Il n’y a aucun mal à unifier un recueil de nouvelles autour d’un même thème. Mentionner ledit thème dans le titre n’est pas plus condamnable, mais au final, c’est risqué. Risqué de tomber dans la redondance, dans la facilité, dans les clichés, mais également risqué de forcer les barreaux d’une thématique afin d’inclure tout le monde. Bref, pour son troisième recueil intitulé Cages, Claude-Emmanuelle Yance a décidé de jouer dangereux. Six nouvelles. Six cages; un projet qui aurait pu se démarquer, mais qui sombre dans la facilité.

On est donc devant une demi-douzaine de récits qui relèvent beaucoup plus de l’exercice thématique que de la démarche artistique.
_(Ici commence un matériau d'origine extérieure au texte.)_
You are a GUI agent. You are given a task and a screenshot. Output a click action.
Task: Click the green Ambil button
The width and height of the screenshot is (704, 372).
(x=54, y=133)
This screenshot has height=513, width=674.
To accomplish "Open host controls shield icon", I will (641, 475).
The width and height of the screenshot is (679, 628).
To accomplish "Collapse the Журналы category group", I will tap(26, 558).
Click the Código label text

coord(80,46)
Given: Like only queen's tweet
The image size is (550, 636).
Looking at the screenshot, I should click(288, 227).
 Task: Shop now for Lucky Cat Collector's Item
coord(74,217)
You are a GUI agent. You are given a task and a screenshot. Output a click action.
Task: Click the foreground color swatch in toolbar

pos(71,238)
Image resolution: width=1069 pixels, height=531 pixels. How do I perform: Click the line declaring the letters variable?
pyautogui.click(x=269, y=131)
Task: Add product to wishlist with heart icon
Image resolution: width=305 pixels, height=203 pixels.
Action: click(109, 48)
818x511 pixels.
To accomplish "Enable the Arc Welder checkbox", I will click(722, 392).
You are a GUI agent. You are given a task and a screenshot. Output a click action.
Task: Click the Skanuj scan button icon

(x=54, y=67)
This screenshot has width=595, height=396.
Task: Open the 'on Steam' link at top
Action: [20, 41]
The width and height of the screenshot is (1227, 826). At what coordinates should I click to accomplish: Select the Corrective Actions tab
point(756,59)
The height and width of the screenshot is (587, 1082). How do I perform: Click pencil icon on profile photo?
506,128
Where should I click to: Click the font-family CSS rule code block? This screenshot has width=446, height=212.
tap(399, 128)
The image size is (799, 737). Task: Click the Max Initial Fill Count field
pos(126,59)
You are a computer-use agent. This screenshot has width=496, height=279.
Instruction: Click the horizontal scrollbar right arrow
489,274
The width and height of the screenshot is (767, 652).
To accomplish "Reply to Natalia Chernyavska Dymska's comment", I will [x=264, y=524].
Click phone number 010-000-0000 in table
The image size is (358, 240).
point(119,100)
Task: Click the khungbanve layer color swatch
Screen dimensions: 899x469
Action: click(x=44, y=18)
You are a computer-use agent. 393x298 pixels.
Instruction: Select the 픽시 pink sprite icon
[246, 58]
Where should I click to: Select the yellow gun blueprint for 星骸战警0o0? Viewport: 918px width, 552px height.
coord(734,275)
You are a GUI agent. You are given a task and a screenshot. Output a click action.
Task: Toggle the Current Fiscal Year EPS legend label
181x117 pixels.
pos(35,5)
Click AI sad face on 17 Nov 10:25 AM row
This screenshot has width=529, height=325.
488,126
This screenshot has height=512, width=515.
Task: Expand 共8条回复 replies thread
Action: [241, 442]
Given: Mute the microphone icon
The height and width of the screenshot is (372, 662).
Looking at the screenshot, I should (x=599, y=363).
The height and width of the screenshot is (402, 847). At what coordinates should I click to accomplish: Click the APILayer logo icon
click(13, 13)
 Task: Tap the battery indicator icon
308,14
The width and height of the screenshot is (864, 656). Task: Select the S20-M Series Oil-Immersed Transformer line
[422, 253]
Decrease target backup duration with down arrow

Cages n’a pas beaucoup de prétention, sinon celle de mettre en scène des personnages perdus qui tenteront de retrouver leur chemin : nous sommes dans le récit existentiel, dans un univers où chaque protagoniste est pris de vertige. Autonomes, les nouvelles appartiennent également à un tout, à cette cage unique qui les retient. Au fil des récits, on voit se dessiner un parcours, les textes deviennent de moins en moins factuels, une réflexion s’installe, mais elle se dissipe dans le spirituel.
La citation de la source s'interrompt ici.